The cylindrical poly(Sodium acrylate) gel (SA gel) was synthesized in the glass capillary using aluminum ions as the crosslinker. The swelling ratio of the gel was measured after the repeated exchange of solvent (distilled deionized water, about pH 5.8). The gel exhibited two relaxation processes; at first the gel swells rapidly as exchange of water (the swelling process), then shrinks very slowly (the shrinking process). In order to reveal the microscopic structural change (especially, the formation of hydrogen bonding) by water exchange, attenuated total refraction (ATR) Fourier transform infrared (FT-IR) spectroscopy was applied to the gels with different swelling ratio. The IR absorption peaks of the gel were assigned based on those of poly(Sodium acrylate) aqueous solutions at different pH. On the swelling process, the carboxyl groups were gradually protonated, and the intermolecular hydrogen bonding started to form in the gel with maximum swelling ratio. On the shrinking process, the formation of hydrogen bonding gradually increased with long-time repeated water exchange which resulted in the shrinkage of the gel. Effects of the repeated water exchange on the swelling behavior were discussed in terms of the exchange of counter ions and the formation of hydrogen bonding.

A green approach to prepare silver nanoparticles loaded gum acacia/poly(acrylate) hydrogels

Int J Biol Macromol 2015 Sep;80:177-88.PMID:26123815DOI:10.1016/j.ijbiomac.2015.06.048.

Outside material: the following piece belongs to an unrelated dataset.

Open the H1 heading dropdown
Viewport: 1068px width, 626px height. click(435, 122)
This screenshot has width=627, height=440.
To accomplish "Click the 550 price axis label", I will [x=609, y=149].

In this work, gum acacia (GA)/poly(Sodium acrylate) semi-interpenetrating polymer networks (Semi-IPN) have been fabricated via free radical initiated aqueous polymerization of monomer Sodium acrylate (SA) in the presence of dissolved Gum acacia (GA), using N,N'-methylenebisacrylamide (MB) as cross-linker and potassium persulphate (KPS) as initiator. The semi-IPNs, synthesized, were characterized by various techniques such as X-ray diffraction (XRD), thermo gravimetric analysis (TGA) and Fourier transform infrared (FTIR) spectroscopy. The dynamic water uptake behavior of semi-IPNs was investigated and the data were interpreted by various kinetic models. The equilibrium swelling data were used to evaluate various network parameters. The semi-IPNs were used as template for the in situ preparation of silver nanoparticles using extract of Syzygium aromaticum (clove). The formation of silver nanoparticles was confirmed by surface plasmon resonance (SPR), XRD and transmission electron microscopy (TEM). Finally, the antibacterial activity of GA/poly(SA)/silver nanocomposites was tested against E. coli.

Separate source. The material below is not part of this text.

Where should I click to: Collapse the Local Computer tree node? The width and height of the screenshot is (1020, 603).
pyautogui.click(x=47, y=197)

Formation and destruction of hydrogen bonds in gels and in aqueous solutions of N-isopropylacrylamide and Sodium acrylate observed by ATR-FTIR spectroscopy

J Colloid Interface Sci 2007 Aug 1;312(1):14-20.PMID:17547921DOI:10.1016/j.jcis.2006.07.046.

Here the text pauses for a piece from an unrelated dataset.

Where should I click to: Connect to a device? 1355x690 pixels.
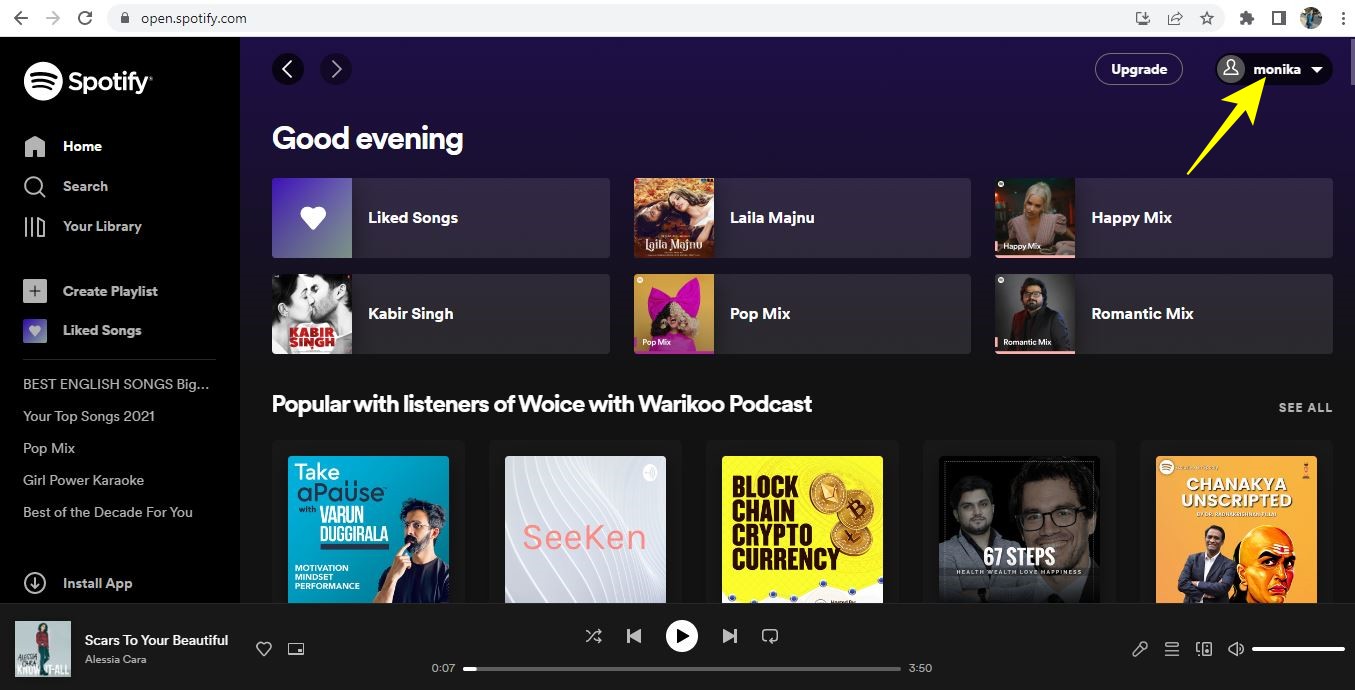pos(1203,649)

In this paper, the formation and destruction of hydrogen bonds in gels and in aqueous solutions of N-isopropylacrylamide (NIPA) and Sodium acrylate (SA) were studied using Fourier transform infrared (FTIR) spectroscopy with attenuated total reflection (ATR). Aqueous solutions of NIPA and SA monomers with different pHs were prepared, and the ATR-FTIR spectra were obtained immediately after preparing the solution and after having been stored at room temperature for 6 months. It was found that the IR spectra evidently changed after 6 months due to polymerization, and the viscosity of a solution in the lowest pH system increased with time and finally the solution became a gel. The detailed analysis of the IR spectra indicated that the network of the gel was formed by the formation of hydrogen bonds (without crosslinker). Moreover, this physical gel exhibited the re-swelling transition by increasing the pH of solvent. The transition was caused by the destruction of hydrogen bonds due to the dissociation of carboxyl groups, which was also confirmed by the IR spectroscopy.